There need not be an explicit promise of payment in order to satisfy the “extra element” test. An implied promise of payment will qualify.
It is standard practice in the entertainment industry for ideas to be pitched with the expectation of compensation in the event of use. It is even the custom for studios to agree to pay for submitted ideas whether or not those ideas are ultimately used. Thus, in the absence of evidence to the contrary, the “extra element” test will usually be satisfied.
In Forest Park Pictures v. Universal Television, the Christensens developed an idea for a television show called Housecall, and created a television series treatment (including character bios, themes and storylines), submitted, and subsequently pitched it to USA Network. USA decided to “pass” on the idea. However, less than four years later, USA produced and aired a television show with a similar concept called Royal Pains.
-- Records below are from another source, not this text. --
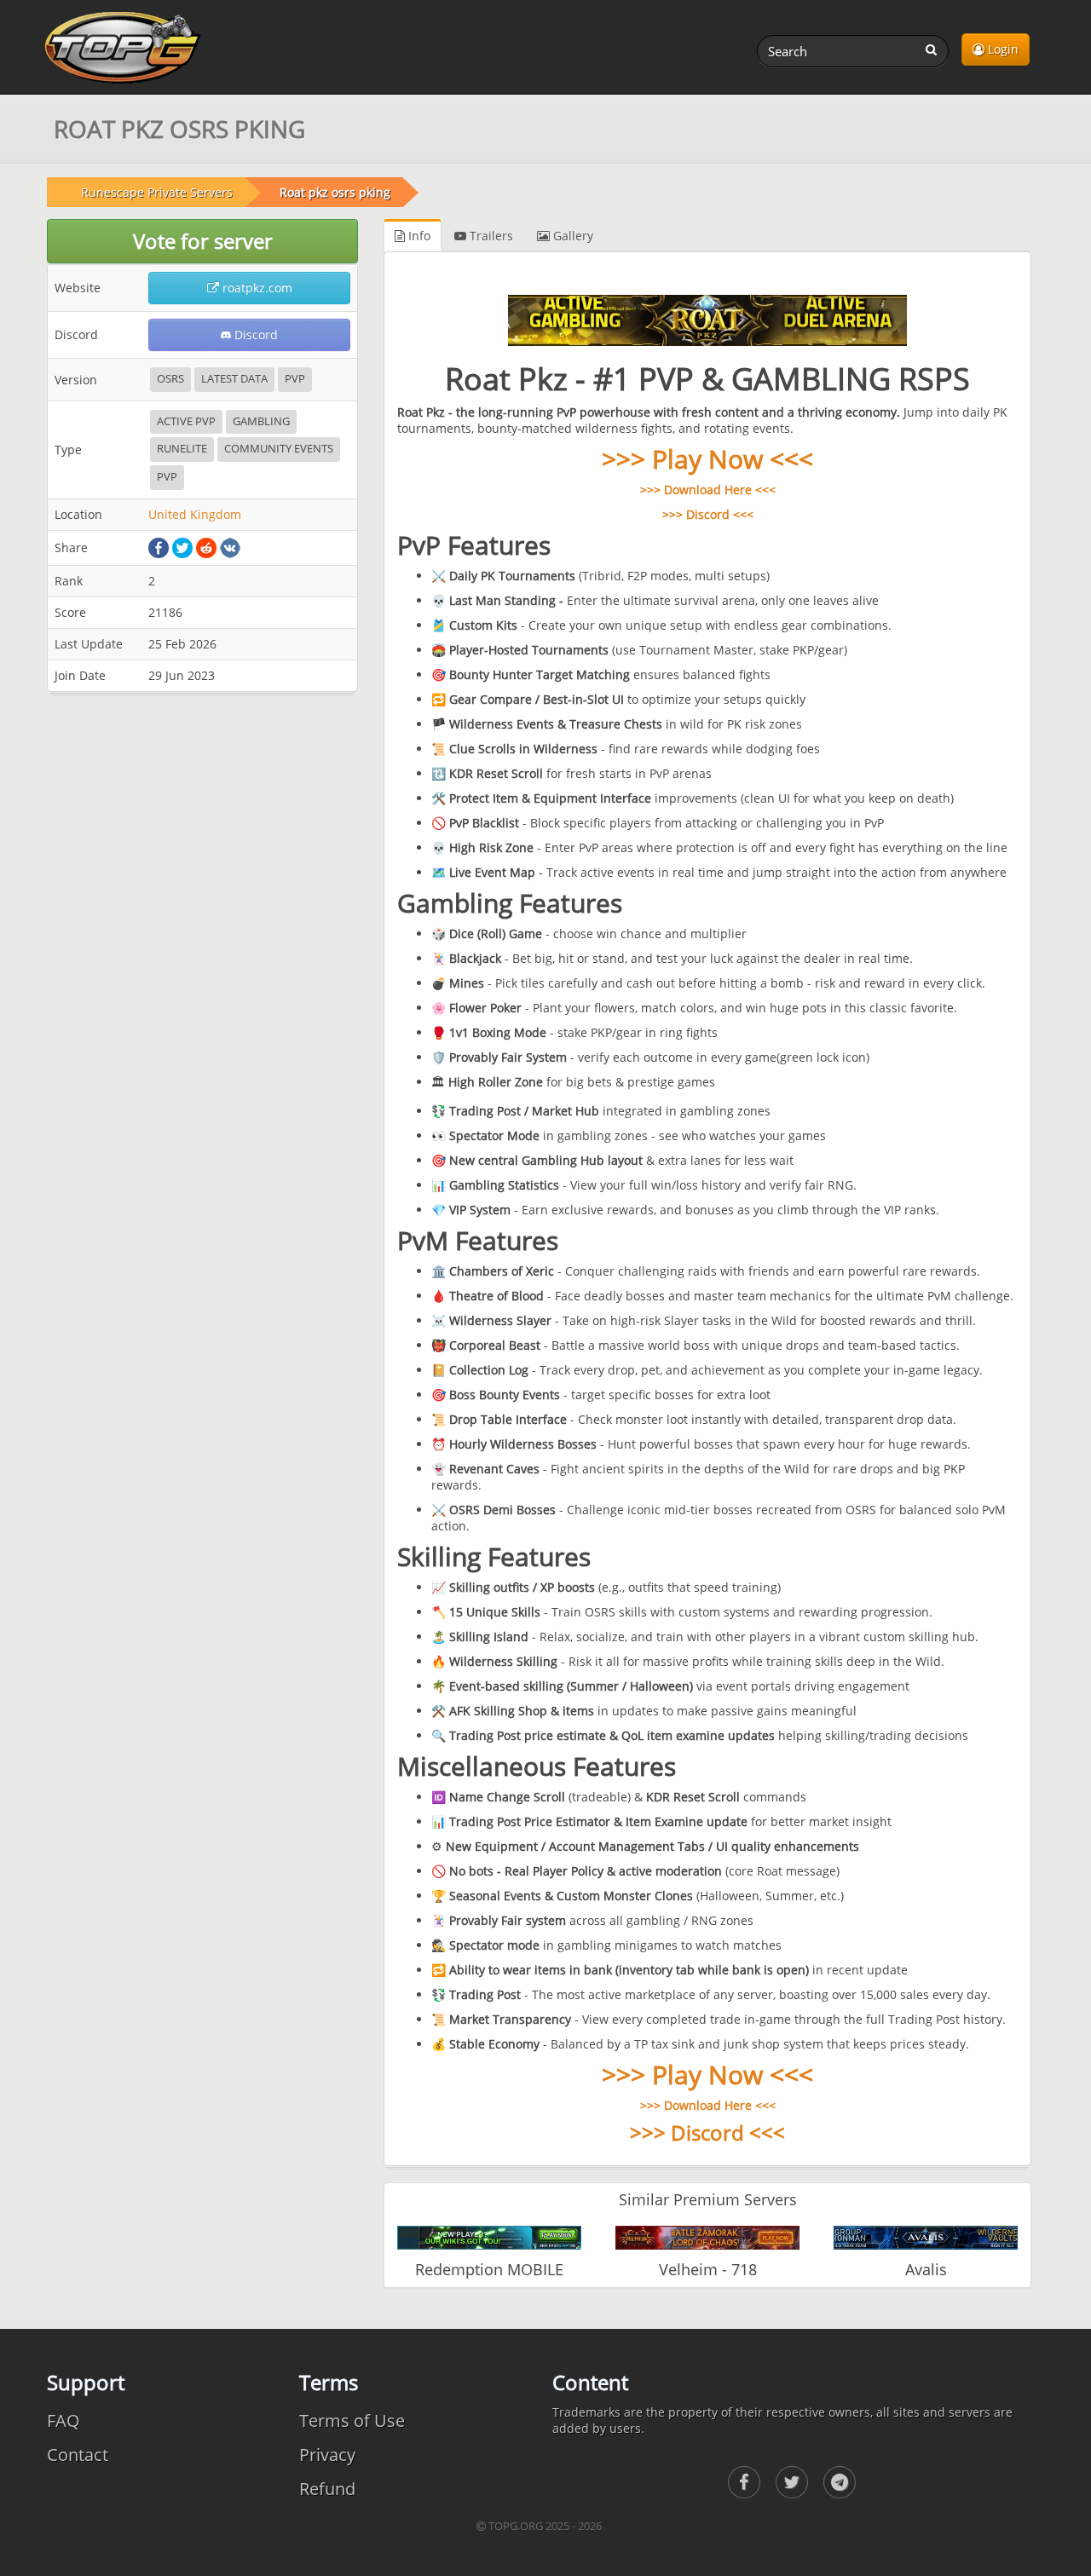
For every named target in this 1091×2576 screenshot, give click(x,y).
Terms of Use (352, 2420)
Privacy (327, 2454)
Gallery (571, 236)
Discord (254, 334)
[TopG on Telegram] (839, 2482)
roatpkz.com (255, 287)
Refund (327, 2488)
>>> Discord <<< (707, 514)
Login (1001, 49)
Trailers (489, 236)
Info (417, 236)
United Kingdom (194, 514)
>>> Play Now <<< (707, 458)
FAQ (63, 2420)
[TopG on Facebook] (744, 2482)
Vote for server (203, 241)
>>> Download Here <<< (708, 489)
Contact (77, 2454)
The Christensens sued, not alleging copyright infringement, but rather a claim of breach of implied contract. The court held that “USA Network voluntarily accepted Plaintiffs’ ideas knowing full well that Plaintiffs had submitted those ideas in confidence and for economic gain, and with the clear expectation of payment in the event those ideas were utilized by USA Network.”
(v) An implied-in-fact contract may be formed where the submission was made in confidence (due to a confidential relationship or trust between the parties).
For these reasons, a production company will usually not agree to treat your solicited or unsolicited idea or screenplay as confidential, or enter into a written or oral nondisclosure agreement. This is because the existence of a confidential relationship may be a key factor in determining whether you may have a claim for compensation for breach of contract, even for your unprotected ideas.
Because the circumstances concerning the submission of a screenplay idea and the receiving party’s response may be critical to establishing an implied-in-fact contract, you should maintain complete and accurate records of any communications concerning your ideas.